In recent years the parks department has done a commendable job with the lawns in the square: it spends 10 months out of the year fertilizing and watering, to the point where, come May, the central areas of Union Square look as good as a proud suburban yard. The rest of the summer is spent battling the masses as they slowly trample the lawns.
As a local dog owner, Union Square is, in a sense, my yard, and I am thankful for the healthy, fenced-in grass. In the wintertime, we let the pooch run free at night when it snows, watching him romp in untouched powder, sometimes with other joyous dogs and their owners, as the cold makes the square a semi-private play area. In the summer, though, the lawn, and the rest of the square, ceases to be ours. Long into the night it is wildly populated, with a mix of people and a palpable vibrance that shouts New York.

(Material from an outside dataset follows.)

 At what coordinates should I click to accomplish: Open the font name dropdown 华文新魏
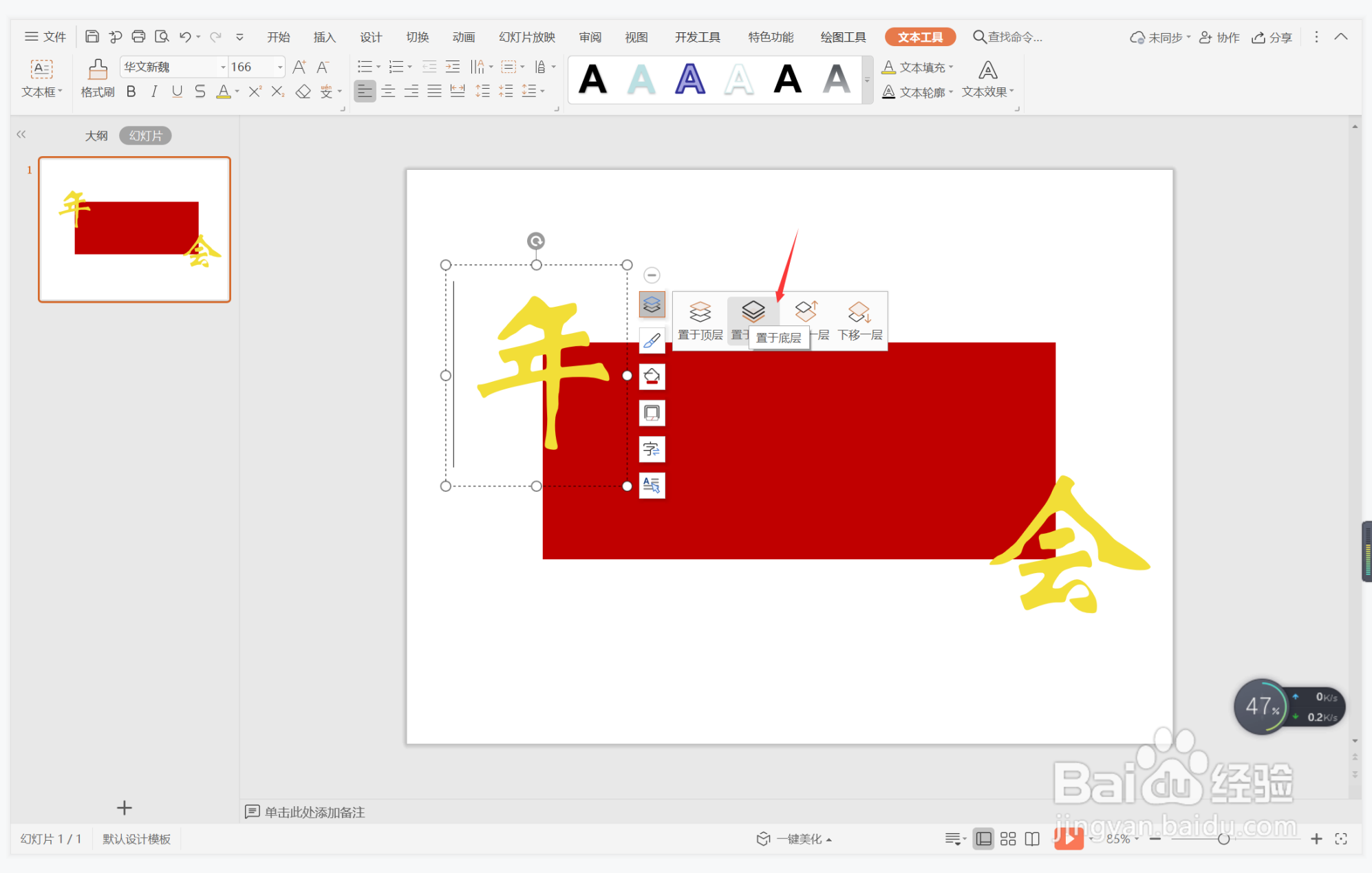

I find great joy in people-watching as I pass by the lawns, as I spy groups I encounter daily and one-off surprises: the bums that sleep flat on the grass, some face-up, arms over faces, some face-down like they fell there; the teenagers that lean against the rails and sit on the stone walls; young couples relaxing, snacking, laughing, necking; groups of NYU students sunbathing, the men shirtless, the women in bikini tops, as though water were nearby; the pair of didgeridoo players practicing together; the man emoting loudly to himself, deep in a soliloquy, warming up for an unspecified performance or audition; the off-duty stripper reading a book, her unrealistic implants causing double-takes; the boys with signs rating cute girls as they walk by, temporarily diverting their efforts to rate my dog. (They gave him 8s and a 10.)
It’s not a private, quiet backyard, but for now, it’s my backyard. And despite the occasional spooky moment, there’s something comfortably reassuring about the throngs of people across the street, who serve as a nice reminder that in this town, no one ever needs to be alone.